Pero acaso más que en cualquier otro país, Brasil gravita hoy sobre la coyuntura en Argentina. Tras el cataclismo económico y la volatilización de todos los partidos, la simpatía por Lula –que las encuestas miden en más de un 60%– revela que mientras un sector numéricamente considerable de las clases dirigentes se esperanza con el relanzamiento del desarrollo mediante una proyección local de la alianza Lula-Alencar, el grueso de los trabajadores y específicamente la juventud ven en Lula a “un compañero”. Aun antes de que comience a tomar forma la propuesta brasileña de crear una moneda única y revitalizar el Mercosur, este sentimiento cobra fuerza política, se extiende a toda la región y atraviesa líneas partidarias y definiciones ideológicas, mientras la explosiva situación económica, además de alimentar una coalición sin precedentes a escala continental plantea un riesgo que amenaza cada mañana: “América Latina podría proveer la chispa para que se produzca una debacle financiera mundial”(9). He allí la medida de la desazón estadounidense.
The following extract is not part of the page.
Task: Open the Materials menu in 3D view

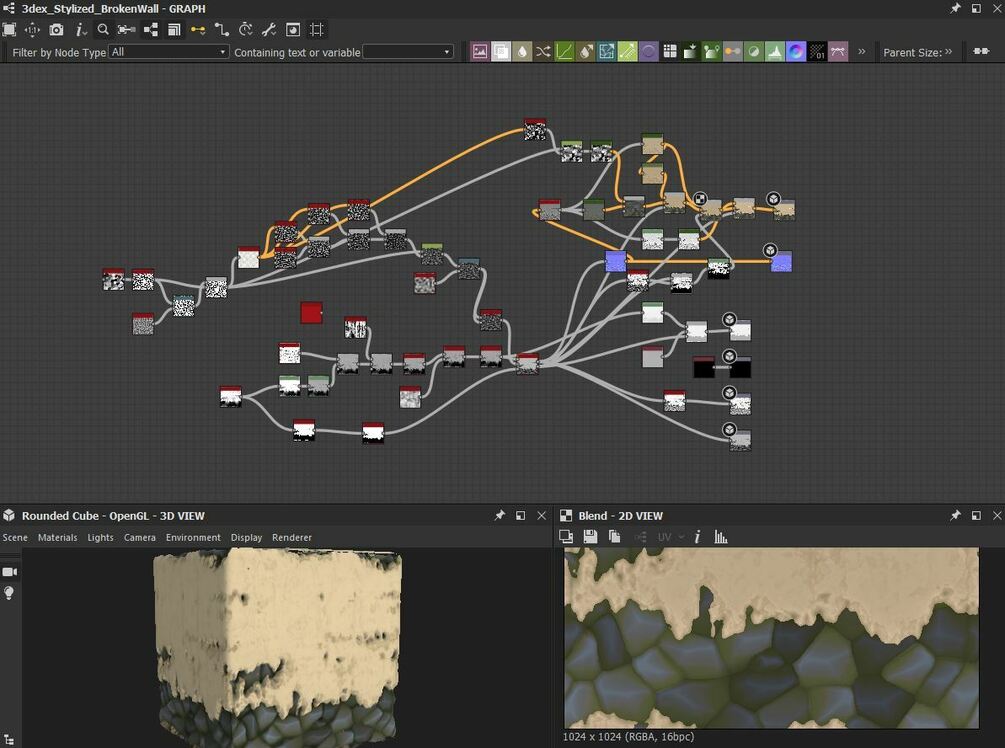Action: point(57,537)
- “Uribe pidió un despliegue como en Irak”, La Nación, Buenos Aires, 16-1-03.
- “Uribe le pide a EE. UU. un bloqueo militar a Colombia”, Clarín, Buenos Aires, 16-1-03.
- “EE. UU. atacará Irak con una lluvia de misiles nunca vista”, Clarín, Buenos Aires, 26-1-03.
- Paul Richter, “La Casa Blanca analiza un golpe nuclear táctico”, Los Angeles Times, publicado por Clarín, Buenos Aires, 26-1-03.
- Pierre-Antoine Delhommais, “Qui peut croire encore à la reprise en 2003?”, Le Monde, París, 7-1-03; Jeffrey E. Garten, “The world economy needs help”, International Herald Tribune, París, 13-1-03.
- Javier Solana, “Las semillas de una posible ruptura entre EEUU y Europa”, El País, Madrid, 13-1-03.
- Luis Bilbao, “Dos semanas de fraude en Venezuela”, Info Dipló, Buenos Aires, 16-12-02 (www.eldiplo.org).
- “En busca de seguridad sacan militares a la calle”, Noticias, Asunción, 29-1-03.
- Jeffrey E. Garten, “The world economy needs help”, International Herald Tribune, París, 13-1-03.